[Exercise goal]
Count the lines in the data below that contain the word "This". Reply with the number alone.

>> start

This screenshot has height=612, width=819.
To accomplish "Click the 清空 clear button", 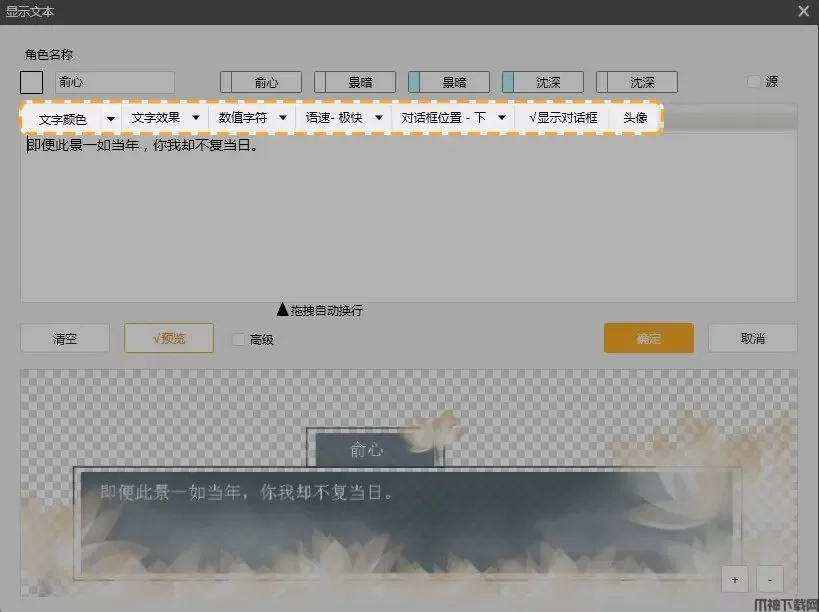I will (65, 338).
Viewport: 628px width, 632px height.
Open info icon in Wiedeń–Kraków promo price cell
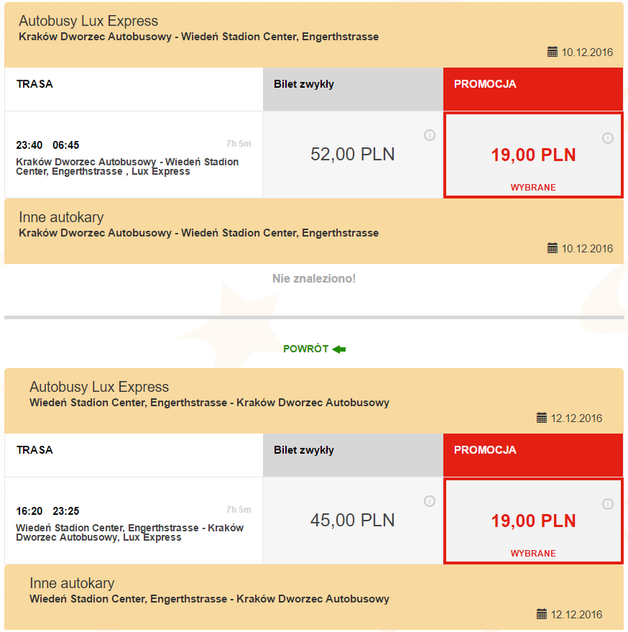pyautogui.click(x=607, y=504)
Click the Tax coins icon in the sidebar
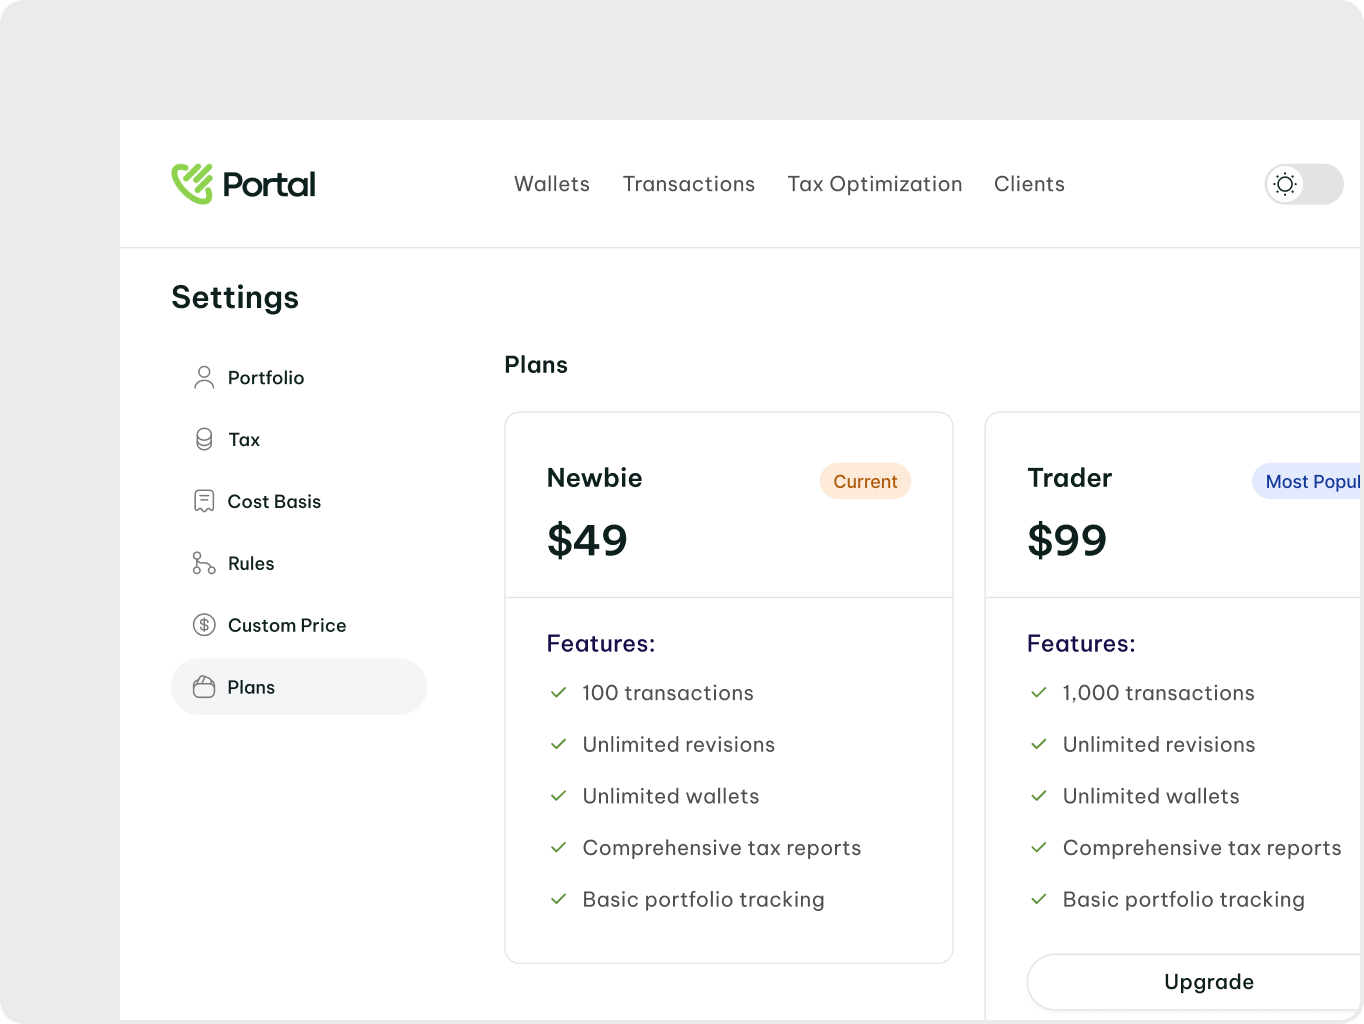 [x=203, y=439]
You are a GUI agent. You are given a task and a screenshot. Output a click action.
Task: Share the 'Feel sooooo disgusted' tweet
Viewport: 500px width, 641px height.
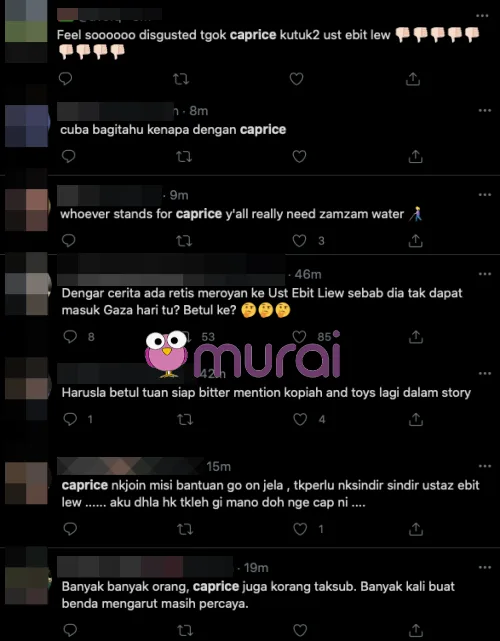pos(413,79)
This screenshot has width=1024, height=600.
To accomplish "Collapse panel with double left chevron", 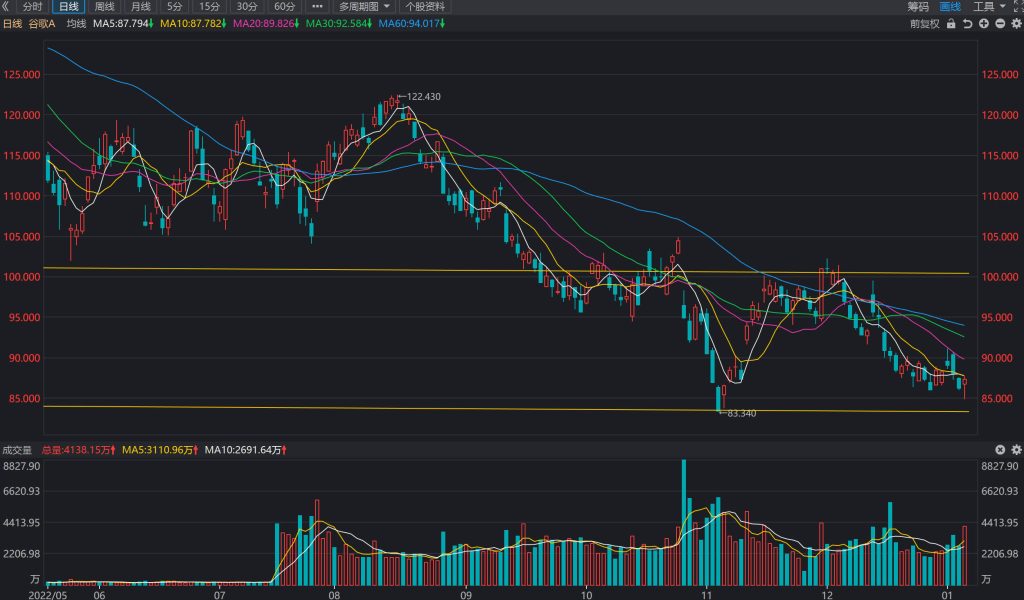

>> end

[Answer to the task]
2